[imagesource:Jackkowalski]
In 2016, when Maya Kowalski was 10 years old, she was rushed to the Johns Hopkins All Children’s Hospital in St. Petersburg, Florida, with an array of strange symptoms.
She had crippling stomach pain, “so severe, her knees were going up to her chest, and she was screaming,” says her father, Jack. Her feet also began cramping and curling inward, she couldn’t stop coughing, headaches nearly incapacitated her, and lesions appeared on her limbs.
At first, doctors suspected she was suffering from a rare neurological condition called complex regional pain syndrome or CRPS, but then Maya’s mom, Beata, 43, had been accused of child abuse due to Munchausen syndrome by proxy, a mental disorder in which a caregiver fakes or causes symptoms to make a child look sick.
That’s when things became increasingly nightmarish.
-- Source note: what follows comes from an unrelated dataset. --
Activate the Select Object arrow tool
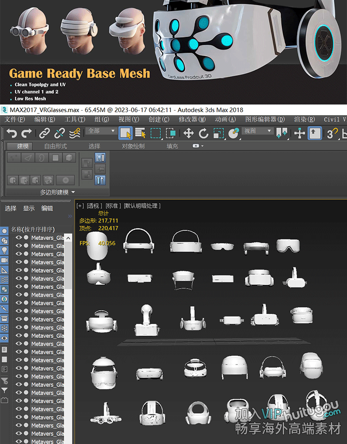125,134
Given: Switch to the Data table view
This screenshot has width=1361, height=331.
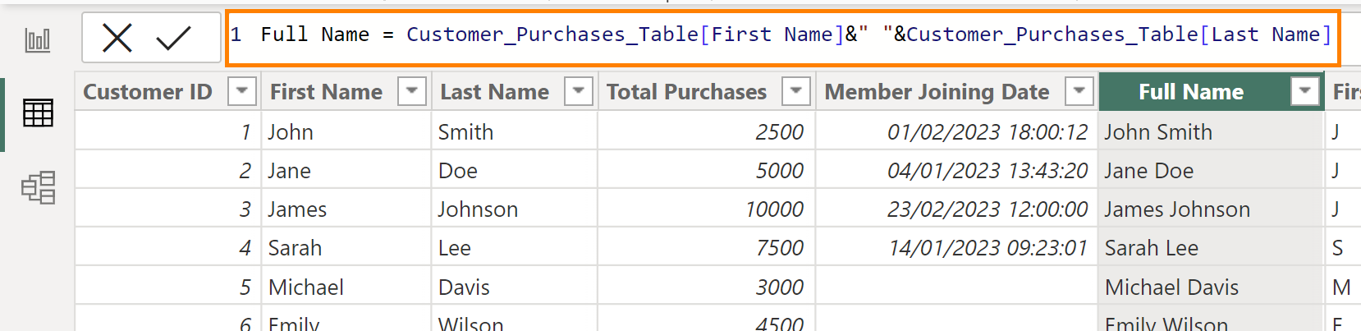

IndieWire notes that the doccie is bound to leave you with more questions than answers:
What would unfold over the next few years was a nightmare even the always-prepared Beata couldn’t possibly predict, a complicated story with a heartbreaking — and wholly unfinished — conclusion that should terrify everyone. First-time feature filmmaker Henry Roosevelt attempts to unpack what happened to the Kowalskis (and, as the film eventually alleges, what has happened to many other American families) in the documentary “Take Care of Maya,” a wrenching and ultimately incomplete look at an unbelievable true story.
The review goes on:
If the shades of this story — sick kid, dedicated mom, a family tale with unexpectedly wide implications — sounds familiar, perhaps you’ve already read Dyan Neary’s excellent 2022 article in The Cut or one of Daphne Chen’s pieces from the Sarasota Herald-Tribune, and know where this story ends. And while Roosevelt doesn’t try to obscure the tragedy that consumes the documentary’s final act, the pains with which the filmmaker goes to unspool his film in a linear fashion, all the better to attempt to find the truth in a complex story, are a wise choice.
In another of the trailers, Beata speaks with a parent advocate counselling her about how to get Maya back after they were separated due to the allegations:
After more than 87 days without her daughter, Beata died by suicide. “I’m sorry,” Beata wrote in an email discovered after her death, per PEOPLE, “but I no longer can take the pain of being away from Maya and being treated like a criminal. I cannot watch my daughter suffer in pain and keep getting worse.”
Maya has been in her father’s care and the family has filed a lawsuit against Johns Hopkins, with the trial starting in September.
What happened to the Kowalski’s has (and will likely only continue to) inspire all kinds of controversy, and the doccie, coming out on June 19 on Netflix, does very little to draw any real conclusions. You’re going to have to decide for yourself.